BEGIN Data for this task
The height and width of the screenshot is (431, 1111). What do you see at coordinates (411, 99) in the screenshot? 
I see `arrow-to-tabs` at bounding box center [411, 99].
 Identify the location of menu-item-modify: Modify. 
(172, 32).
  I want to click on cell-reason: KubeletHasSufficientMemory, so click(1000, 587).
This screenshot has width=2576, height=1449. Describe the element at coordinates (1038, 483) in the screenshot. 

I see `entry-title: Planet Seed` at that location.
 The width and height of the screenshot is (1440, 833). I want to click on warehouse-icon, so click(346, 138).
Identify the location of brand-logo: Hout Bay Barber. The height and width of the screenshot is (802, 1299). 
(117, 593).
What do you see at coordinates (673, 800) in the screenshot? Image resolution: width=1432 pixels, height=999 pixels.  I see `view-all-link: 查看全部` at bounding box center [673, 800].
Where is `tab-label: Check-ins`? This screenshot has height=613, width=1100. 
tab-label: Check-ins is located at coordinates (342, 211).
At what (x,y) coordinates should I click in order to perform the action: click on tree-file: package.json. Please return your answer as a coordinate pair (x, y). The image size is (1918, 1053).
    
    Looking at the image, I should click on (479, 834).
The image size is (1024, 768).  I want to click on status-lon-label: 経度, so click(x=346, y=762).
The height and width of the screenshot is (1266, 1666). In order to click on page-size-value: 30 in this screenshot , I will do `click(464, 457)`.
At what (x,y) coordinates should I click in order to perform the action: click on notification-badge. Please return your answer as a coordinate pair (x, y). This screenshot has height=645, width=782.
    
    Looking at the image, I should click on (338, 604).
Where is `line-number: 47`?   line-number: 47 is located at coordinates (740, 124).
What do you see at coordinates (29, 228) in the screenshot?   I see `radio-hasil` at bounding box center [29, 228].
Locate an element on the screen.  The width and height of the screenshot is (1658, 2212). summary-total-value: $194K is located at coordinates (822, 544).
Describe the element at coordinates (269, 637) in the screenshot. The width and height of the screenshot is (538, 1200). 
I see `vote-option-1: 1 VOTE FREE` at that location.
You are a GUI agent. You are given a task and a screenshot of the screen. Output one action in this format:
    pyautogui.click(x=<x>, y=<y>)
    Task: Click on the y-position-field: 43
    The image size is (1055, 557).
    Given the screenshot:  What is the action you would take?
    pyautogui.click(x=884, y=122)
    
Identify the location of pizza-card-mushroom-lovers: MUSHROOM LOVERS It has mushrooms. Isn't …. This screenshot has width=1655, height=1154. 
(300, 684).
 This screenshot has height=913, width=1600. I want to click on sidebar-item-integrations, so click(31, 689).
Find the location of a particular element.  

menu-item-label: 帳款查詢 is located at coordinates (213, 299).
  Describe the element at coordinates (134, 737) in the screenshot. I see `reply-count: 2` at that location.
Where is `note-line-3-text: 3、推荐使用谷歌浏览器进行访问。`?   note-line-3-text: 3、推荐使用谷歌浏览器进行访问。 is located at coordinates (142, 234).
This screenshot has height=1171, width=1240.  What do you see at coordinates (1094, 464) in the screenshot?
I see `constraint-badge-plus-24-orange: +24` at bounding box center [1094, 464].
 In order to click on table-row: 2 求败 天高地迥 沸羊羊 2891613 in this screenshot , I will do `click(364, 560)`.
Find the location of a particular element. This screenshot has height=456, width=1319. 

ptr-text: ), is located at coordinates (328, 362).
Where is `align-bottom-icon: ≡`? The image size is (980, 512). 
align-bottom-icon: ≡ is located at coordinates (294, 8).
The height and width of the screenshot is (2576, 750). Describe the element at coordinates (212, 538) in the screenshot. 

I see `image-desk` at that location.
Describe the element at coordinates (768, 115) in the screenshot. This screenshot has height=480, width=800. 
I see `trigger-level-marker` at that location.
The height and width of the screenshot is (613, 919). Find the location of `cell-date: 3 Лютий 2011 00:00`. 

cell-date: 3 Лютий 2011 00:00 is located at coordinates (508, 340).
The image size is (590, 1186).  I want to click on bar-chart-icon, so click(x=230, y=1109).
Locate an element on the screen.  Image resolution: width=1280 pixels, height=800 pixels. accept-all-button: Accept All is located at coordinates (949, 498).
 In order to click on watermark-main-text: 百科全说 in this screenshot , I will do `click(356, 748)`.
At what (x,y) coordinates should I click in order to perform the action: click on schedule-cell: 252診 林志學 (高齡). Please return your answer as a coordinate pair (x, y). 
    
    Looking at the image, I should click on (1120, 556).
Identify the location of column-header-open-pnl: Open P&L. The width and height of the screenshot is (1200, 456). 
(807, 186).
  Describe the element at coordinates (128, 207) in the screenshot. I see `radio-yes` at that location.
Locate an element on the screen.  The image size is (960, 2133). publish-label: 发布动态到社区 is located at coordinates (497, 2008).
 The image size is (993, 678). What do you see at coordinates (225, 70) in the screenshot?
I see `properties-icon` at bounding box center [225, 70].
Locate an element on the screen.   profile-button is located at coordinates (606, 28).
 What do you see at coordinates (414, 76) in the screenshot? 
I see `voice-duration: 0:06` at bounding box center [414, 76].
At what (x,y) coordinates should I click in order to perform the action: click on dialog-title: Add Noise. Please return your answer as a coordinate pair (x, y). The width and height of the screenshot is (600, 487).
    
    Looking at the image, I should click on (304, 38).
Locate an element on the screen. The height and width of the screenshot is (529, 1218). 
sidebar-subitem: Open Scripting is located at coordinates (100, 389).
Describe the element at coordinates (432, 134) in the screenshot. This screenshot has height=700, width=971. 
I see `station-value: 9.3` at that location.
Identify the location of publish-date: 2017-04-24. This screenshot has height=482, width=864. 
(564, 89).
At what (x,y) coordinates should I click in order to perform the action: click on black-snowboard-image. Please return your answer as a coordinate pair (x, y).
END Data for this task
■ What to produce
Could you transcribe, word for word, the lines above from the one containing "Identify the location of publish-date: 2017-04-24." through the final line, including both?

■ Problem solution
Identify the location of publish-date: 2017-04-24. This screenshot has height=482, width=864. 
(564, 89).
At what (x,y) coordinates should I click in order to perform the action: click on black-snowboard-image. Please return your answer as a coordinate pair (x, y).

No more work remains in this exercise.